(Stored data)
########

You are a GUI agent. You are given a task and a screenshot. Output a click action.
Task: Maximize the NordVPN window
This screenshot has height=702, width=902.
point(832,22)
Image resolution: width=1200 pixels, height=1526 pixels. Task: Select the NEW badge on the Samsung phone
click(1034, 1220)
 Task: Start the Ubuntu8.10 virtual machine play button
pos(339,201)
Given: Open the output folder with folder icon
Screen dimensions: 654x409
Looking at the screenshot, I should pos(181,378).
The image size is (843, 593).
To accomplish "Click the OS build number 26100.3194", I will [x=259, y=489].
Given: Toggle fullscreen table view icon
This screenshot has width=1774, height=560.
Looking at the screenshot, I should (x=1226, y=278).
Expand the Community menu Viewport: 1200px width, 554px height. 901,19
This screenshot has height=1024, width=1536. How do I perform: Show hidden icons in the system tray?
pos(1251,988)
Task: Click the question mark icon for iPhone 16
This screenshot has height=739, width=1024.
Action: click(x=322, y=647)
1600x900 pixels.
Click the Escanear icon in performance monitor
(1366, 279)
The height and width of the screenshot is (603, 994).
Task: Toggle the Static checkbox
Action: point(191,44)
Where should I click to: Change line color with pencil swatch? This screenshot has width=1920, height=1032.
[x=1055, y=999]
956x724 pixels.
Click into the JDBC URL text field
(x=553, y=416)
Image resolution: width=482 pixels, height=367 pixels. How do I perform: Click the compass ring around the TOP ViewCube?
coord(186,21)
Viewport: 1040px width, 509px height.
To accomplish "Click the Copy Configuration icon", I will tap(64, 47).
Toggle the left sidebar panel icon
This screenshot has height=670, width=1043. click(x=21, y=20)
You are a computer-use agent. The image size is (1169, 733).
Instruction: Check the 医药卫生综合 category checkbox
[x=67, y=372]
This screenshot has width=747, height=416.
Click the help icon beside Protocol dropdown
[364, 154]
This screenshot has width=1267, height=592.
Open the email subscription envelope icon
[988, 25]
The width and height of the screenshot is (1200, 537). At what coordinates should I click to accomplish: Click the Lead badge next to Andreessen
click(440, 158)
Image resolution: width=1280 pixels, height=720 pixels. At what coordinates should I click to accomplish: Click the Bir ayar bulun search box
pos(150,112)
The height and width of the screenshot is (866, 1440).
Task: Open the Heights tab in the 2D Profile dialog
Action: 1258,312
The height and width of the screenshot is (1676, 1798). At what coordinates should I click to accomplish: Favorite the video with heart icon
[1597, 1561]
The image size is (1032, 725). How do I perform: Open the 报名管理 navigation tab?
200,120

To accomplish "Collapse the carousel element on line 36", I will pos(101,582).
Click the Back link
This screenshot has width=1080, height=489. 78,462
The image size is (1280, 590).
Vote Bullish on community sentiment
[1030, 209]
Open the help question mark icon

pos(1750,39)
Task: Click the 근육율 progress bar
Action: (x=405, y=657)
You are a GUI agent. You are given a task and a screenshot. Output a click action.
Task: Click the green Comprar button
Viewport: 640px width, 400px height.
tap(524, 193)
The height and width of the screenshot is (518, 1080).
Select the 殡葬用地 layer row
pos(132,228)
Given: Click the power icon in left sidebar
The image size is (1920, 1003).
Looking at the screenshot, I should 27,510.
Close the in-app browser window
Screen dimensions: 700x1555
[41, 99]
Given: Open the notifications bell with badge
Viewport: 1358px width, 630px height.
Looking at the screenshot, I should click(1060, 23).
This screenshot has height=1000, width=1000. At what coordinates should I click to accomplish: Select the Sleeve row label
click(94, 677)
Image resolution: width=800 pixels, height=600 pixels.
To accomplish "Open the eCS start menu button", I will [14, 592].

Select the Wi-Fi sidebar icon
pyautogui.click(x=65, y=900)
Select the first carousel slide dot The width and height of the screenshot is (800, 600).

########

**WORK REQUEST**. Copy each line of the data above exactly as it appears.

**EXERCISE RESPONSE**.
You are a GUI agent. You are given a task and a screenshot. Output a click action.
Task: Maximize the NordVPN window
This screenshot has height=702, width=902.
point(832,22)
Image resolution: width=1200 pixels, height=1526 pixels. Task: Select the NEW badge on the Samsung phone
click(1034, 1220)
 Task: Start the Ubuntu8.10 virtual machine play button
pos(339,201)
Given: Open the output folder with folder icon
Screen dimensions: 654x409
Looking at the screenshot, I should pos(181,378).
The image size is (843, 593).
To accomplish "Click the OS build number 26100.3194", I will [x=259, y=489].
Given: Toggle fullscreen table view icon
This screenshot has width=1774, height=560.
Looking at the screenshot, I should (x=1226, y=278).
Expand the Community menu Viewport: 1200px width, 554px height. 901,19
This screenshot has height=1024, width=1536. How do I perform: Show hidden icons in the system tray?
pos(1251,988)
Task: Click the question mark icon for iPhone 16
This screenshot has height=739, width=1024.
Action: click(x=322, y=647)
1600x900 pixels.
Click the Escanear icon in performance monitor
(1366, 279)
The height and width of the screenshot is (603, 994).
Task: Toggle the Static checkbox
Action: point(191,44)
Where should I click to: Change line color with pencil swatch? This screenshot has width=1920, height=1032.
[x=1055, y=999]
956x724 pixels.
Click into the JDBC URL text field
(x=553, y=416)
Image resolution: width=482 pixels, height=367 pixels. How do I perform: Click the compass ring around the TOP ViewCube?
coord(186,21)
Viewport: 1040px width, 509px height.
To accomplish "Click the Copy Configuration icon", I will tap(64, 47).
Toggle the left sidebar panel icon
This screenshot has height=670, width=1043. click(x=21, y=20)
You are a computer-use agent. The image size is (1169, 733).
Instruction: Check the 医药卫生综合 category checkbox
[x=67, y=372]
This screenshot has width=747, height=416.
Click the help icon beside Protocol dropdown
[364, 154]
This screenshot has width=1267, height=592.
Open the email subscription envelope icon
[988, 25]
The width and height of the screenshot is (1200, 537). At what coordinates should I click to accomplish: Click the Lead badge next to Andreessen
click(440, 158)
Image resolution: width=1280 pixels, height=720 pixels. At what coordinates should I click to accomplish: Click the Bir ayar bulun search box
pos(150,112)
The height and width of the screenshot is (866, 1440).
Task: Open the Heights tab in the 2D Profile dialog
Action: 1258,312
The height and width of the screenshot is (1676, 1798). At what coordinates should I click to accomplish: Favorite the video with heart icon
[1597, 1561]
The image size is (1032, 725). How do I perform: Open the 报名管理 navigation tab?
200,120

To accomplish "Collapse the carousel element on line 36", I will pos(101,582).
Click the Back link
This screenshot has width=1080, height=489. 78,462
The image size is (1280, 590).
Vote Bullish on community sentiment
[1030, 209]
Open the help question mark icon

pos(1750,39)
Task: Click the 근육율 progress bar
Action: (x=405, y=657)
You are a GUI agent. You are given a task and a screenshot. Output a click action.
Task: Click the green Comprar button
Viewport: 640px width, 400px height.
tap(524, 193)
The height and width of the screenshot is (518, 1080).
Select the 殡葬用地 layer row
pos(132,228)
Given: Click the power icon in left sidebar
The image size is (1920, 1003).
Looking at the screenshot, I should 27,510.
Close the in-app browser window
Screen dimensions: 700x1555
[41, 99]
Given: Open the notifications bell with badge
Viewport: 1358px width, 630px height.
Looking at the screenshot, I should click(1060, 23).
This screenshot has height=1000, width=1000. At what coordinates should I click to accomplish: Select the Sleeve row label
click(94, 677)
Image resolution: width=800 pixels, height=600 pixels.
To accomplish "Open the eCS start menu button", I will [14, 592].

Select the Wi-Fi sidebar icon
pyautogui.click(x=65, y=900)
Select the first carousel slide dot The width and height of the screenshot is (800, 600).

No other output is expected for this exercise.